ITALIAN CHINOS/アメリカのイタリア的再解釈、大人向けチノーズ
「近年改めてアメリカンカジュアルが見直されていますが、なかでも注目したいのがチノパンです。とはいえ、オーセンティックなミリタリーチノをそのまま再現した極太モデルではなく、イタリアのブランドが再解釈したスマートなシルエットのものが大人にはお薦め。旬のアメカジテイストを楽しめつつ、洗練されて見えます。昔からイタリア人はこうしたアメリカの再解釈が得意です。コーディネイトもジャケットやニットなど、上品なアイテムが鉄則」
MICRO BAG/持ち物というよりアクセント的な使い方が旬
「ラグジュアリーメゾンからバッグブランドまでが手がけ、多彩なモデルが揃うマイクロバッグ。

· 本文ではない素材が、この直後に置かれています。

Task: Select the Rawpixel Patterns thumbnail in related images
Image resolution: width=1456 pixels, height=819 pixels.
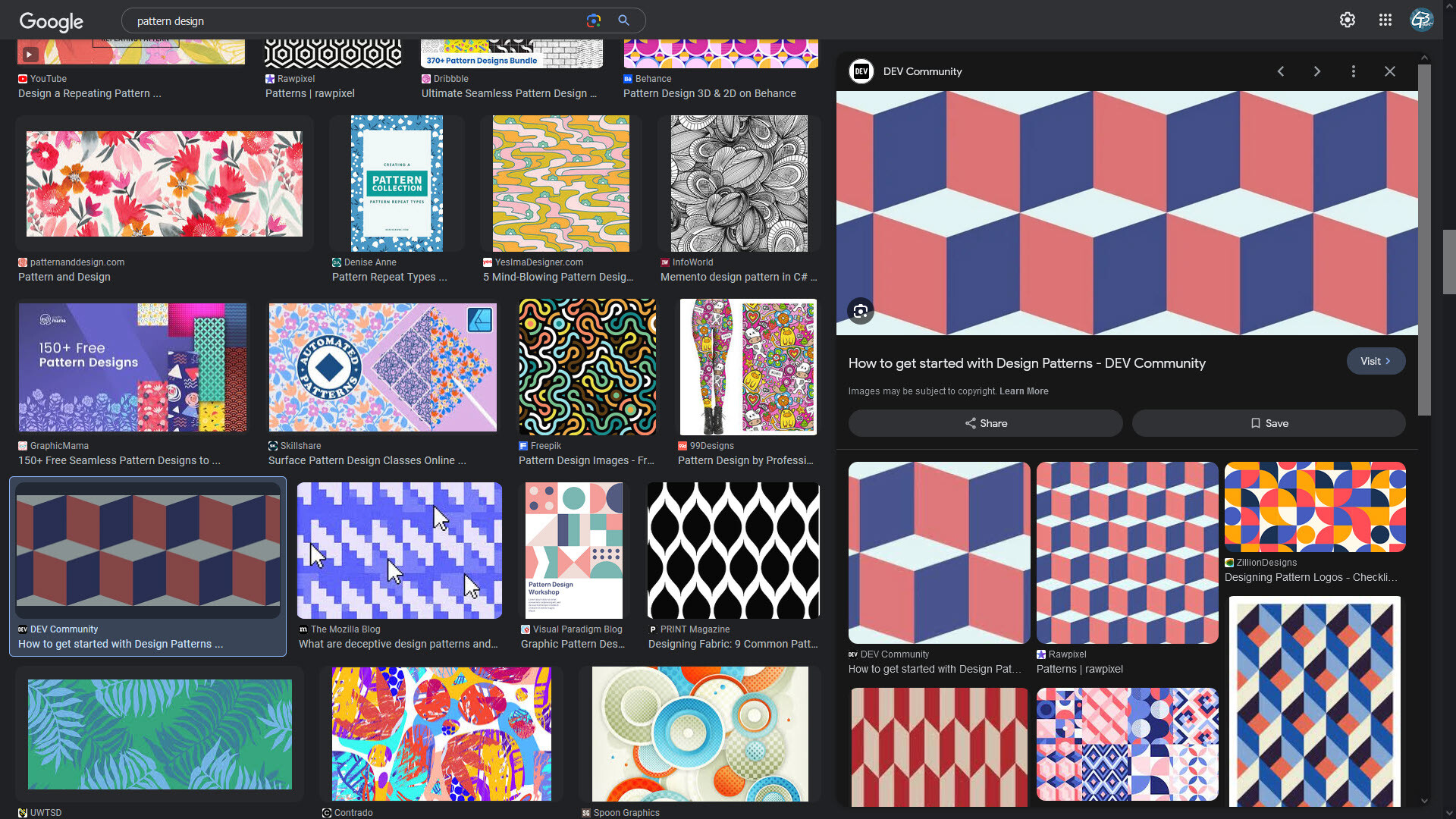Action: click(x=1127, y=552)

文字どおり小型で、斜めがけできるショルダータイプが主流です。自分でも愛用していますが、ひとつ気づいたのは、入るのはスマホくらいで収納性はほぼ考えられておらず、完全にアクセサリーとして捉えられていること。つまり機能性は度外視し、デザイン性で選ぶのが正解です。シンプルな装いも、本体を正面にして斜めがけすれば着こなしのアクセントになります」
QUILTING/生真面目なスタイルでなく、あくまでモードにアレンジ
「“流行は繰り返す”という言葉はファッションの特性を言い当てた名言ですが、今季それを証明しているのがキルティング素材です。20年ほど前に大流行しましたが、その時は出自そのままのブリティッシュカントリーテイストのアウターとしてでした。対して今季はラグジュアリーブランドがレザーなどを用いて表現しており、カントリーの土臭さはありません。むしろスポーティなモダンさを感じさせる素材として、モードに着こなすのが正解です」
AKIRA SHIMADA
1963年東京都生まれ。雑誌『MEN’S CLUB』にて編集者としてキャリアをスタート。その後、雑誌『LEON』で編集長代理、『Esquire』でファッションディレクターを経て、2011年より小誌ファッションディレクターに就任。現在、Patrick CoxやHEADなど国内外のブランドのディレクターも務めている。